Help with some basic simplification and distribution

[minister1221]

Hi everyone,

I'm extremely rusty with any math as it has been over a decade since I've studied it.
Could someone please walk me through what is happening with these line by line?

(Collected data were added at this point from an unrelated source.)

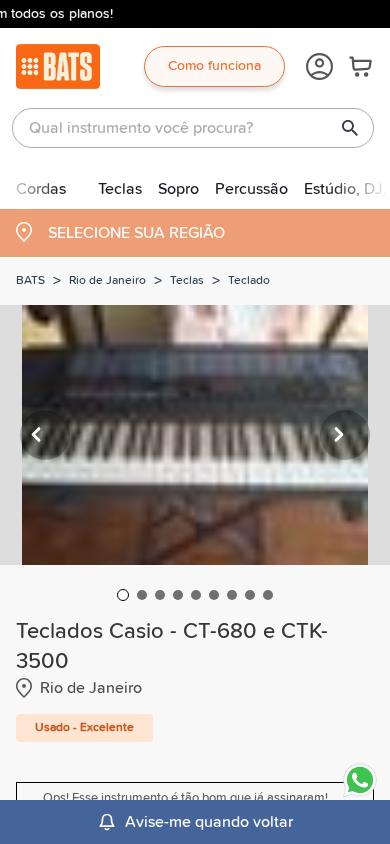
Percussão (251, 189)
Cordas (41, 189)
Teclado (249, 281)
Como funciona (214, 66)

I can't follow the equation flow and see why the ending result for x and y are what they are.

-xs + 1 - x = 1/2
x(1 + s) = 3/2
x = 3/(2 + 2s)

===========

(s)(y - 2x)/y = -1
sy - 2sx = -y
s - s2x/y = -1

y = s2x/(s + 1)

From earlier, x = 3/(2 + 2s)
Substitute for x:
y = 3s/(1+s)^2



Thanks in advance.

 

[JeffM]

One reason that you cannot follow the first one is because it is wrong.

[MATH]-xs + 1 - x = \dfrac{1}{2} \implies[/MATH]
[MATH](-2)(- xs + 1 - x) = (-2) * \dfrac{1}{2} \implies[/MATH]
[MATH]2xs - 2 + 2x = - 1 \implies[/MATH]
[MATH]2 + 2xs - 2 + 2x = 2 - 1 \implies[/MATH]
[MATH]2 - 2 + 2xs + 2x = 1 \implies[/MATH]
[MATH]2xs + 2x = 1 \implies[/MATH]
[MATH]x(2s + 2) = 1 \implies[/MATH]
[MATH]\dfrac{1}{2s + 2} * x(2s + 2) = \dfrac{1}{2s + 2} * 1[/MATH]
[MATH]x = \dfrac{1}{2s + 2}.[/MATH]
Of course you may have changed a minus 1 to a plus 1 in the initial equation.

The second one is correct, but it is a convoluted approach.

[MATH]s(y - 2x)/y = - 1 \implies[/MATH]
[MATH]s(y - 2x) = - y \implies[/MATH]
[MATH]sy - 2sx = - y \implies[/MATH]
[MATH]sy + y = 2sx \implies[/MATH]
[MATH]y(s + 1) = 2s * x \implies[/MATH]
[MATH]y = \dfrac{2s}{s + 1} * x.[/MATH]

 

[minister1221]

It looks like I made a typo with the first half.
It should be negative one-half and not positive one-half.

-xs + 1 - x = -1/2

Thank you so much for the help on the second half and I will be reviewing it.